Prime Minister Benjamin Netanyahu’s office is blocking attempts to promote the construction of some 2,000 new homes in Har Homa, a Jewish neighborhood in East Jerusalem, the Kan public broadcaster reported Tuesday.
The Jerusalem Municipality has sought to advance the approval of the plan with the backing of Mayor Moshe Lion, the report said, but the Prime Minister’s Office has rejected it due to “diplomatic difficulties.”
The PMO did not deny the report, Kan said.
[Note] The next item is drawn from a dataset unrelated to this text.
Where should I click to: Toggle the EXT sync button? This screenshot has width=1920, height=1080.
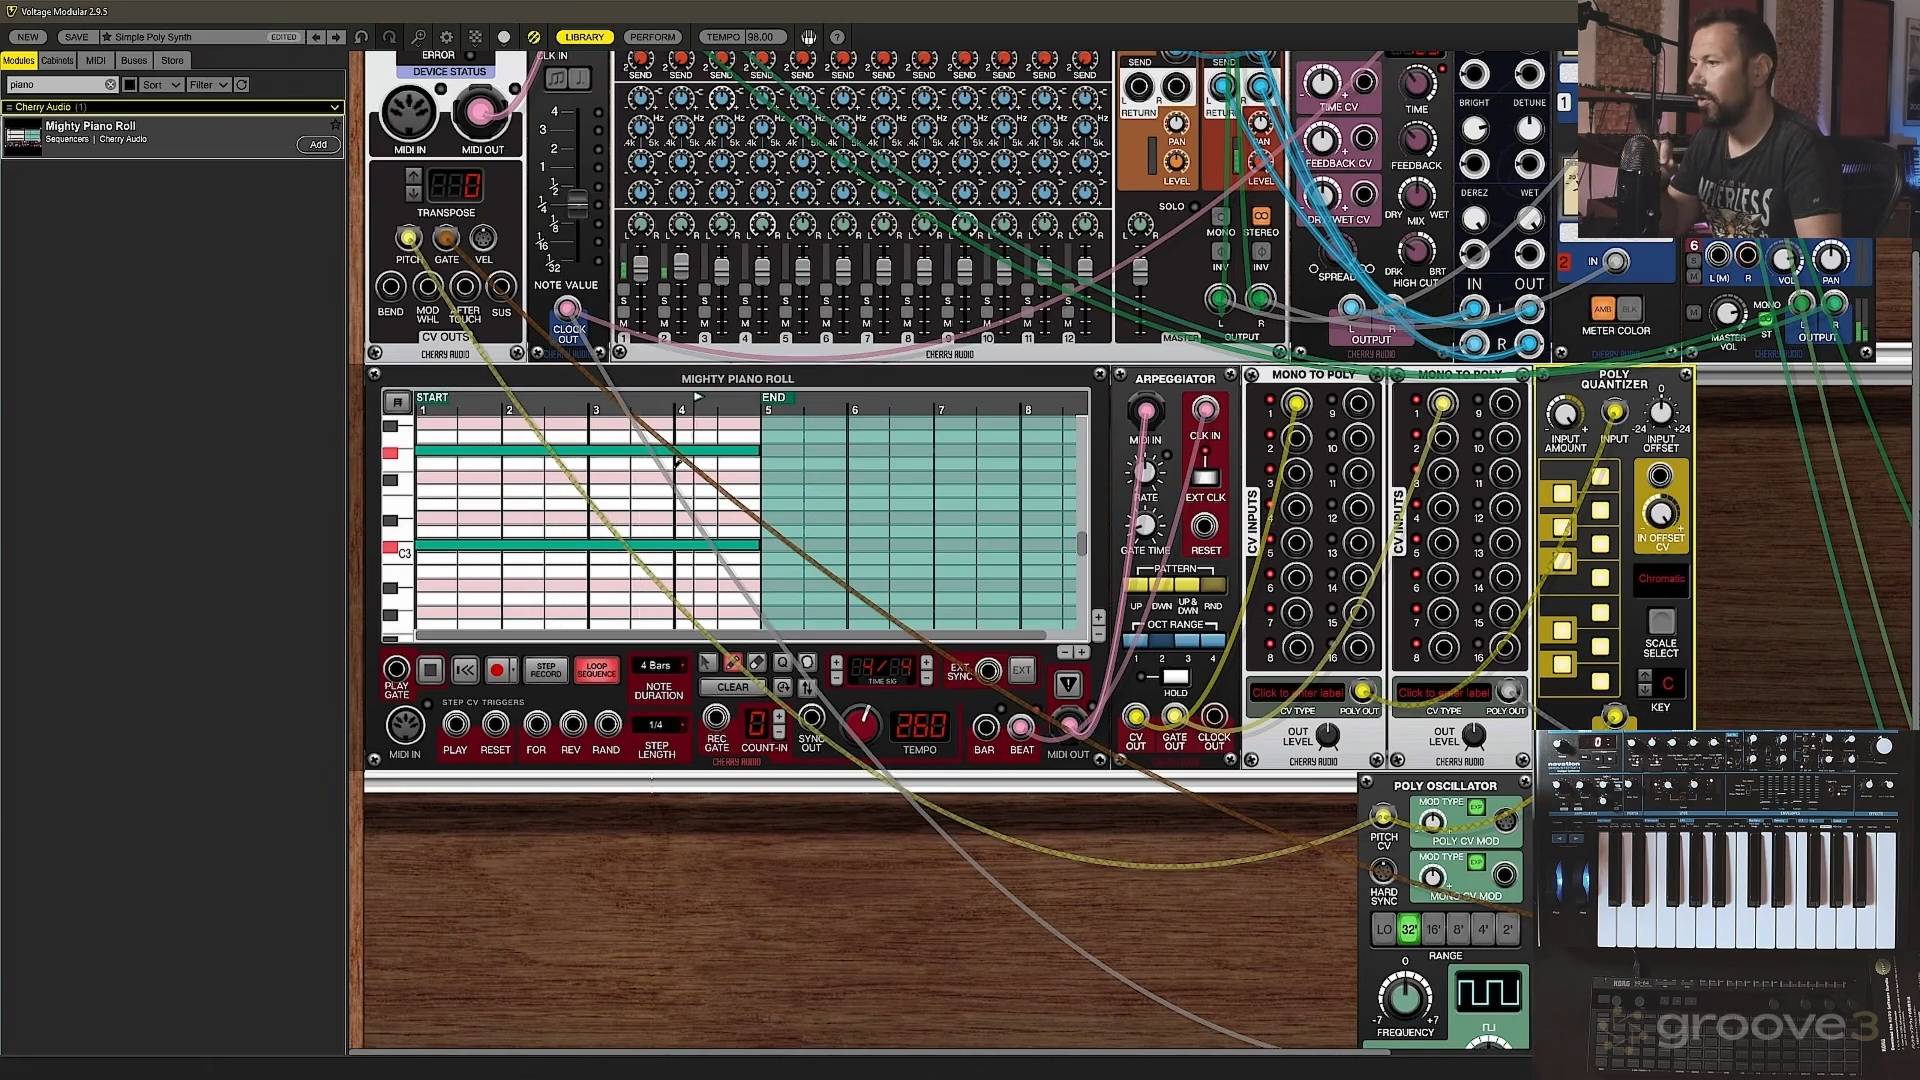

An unnamed diplomatic source was quoted as saying in response: “Israel has built in Jerusalem, is building in Jerusalem and will continue building in Jerusalem — while exercising judgment.”
The Defense Ministry body responsible for authorizing settlement construction green-lighted plans for nearly 2,000 Israeli homes in the West Bank on Sunday and Monday.
The number of homes advanced, 1,936, was significantly fewer than the 3,000-plus that Netanyahu claimed would be approved beyond the Green Line, when he spoke at a campaign event ahead of last month’s Likud leadership primary.
Only 786 homes of the number were granted final approval for construction, with the remaining 1,150 advancing only through an earlier planning stage.
The vast majority of the homes that will eventually be constructed as a result of this week’s approvals will be located in settlements deep in the West Bank, as opposed to roughly 400 that will be built within the so-called blocs that most Israelis believe will be maintained in any peace deal.
Meanwhile on Monday the High Court of Justice dismissed a petition against the legality of a central West Bank settlement’s construction master plan, in a move that residents hope will pave the way for the legalization of the entire community, which was largely built on private Palestinian land.
The petitioners, from the Palestinian villages of Ein Yabrud and Silwad, had argued that the master plan submitted by the neighboring Ofra settlement in 2014 covering approximately one-third of its area should have been dismissed due to its inclusion of nearly a dozen acres of land that had been registered to residents of their respective towns.
Rejecting the Palestinian claims, the panel of judges ruled that the majority of the master plan — roughly 60 acres’ worth — which had been a Jordanian military base before 1967 but was subsequently expropriated by Israel, could be used by the residents of Ofra.
Jacob Magid contributed to this report.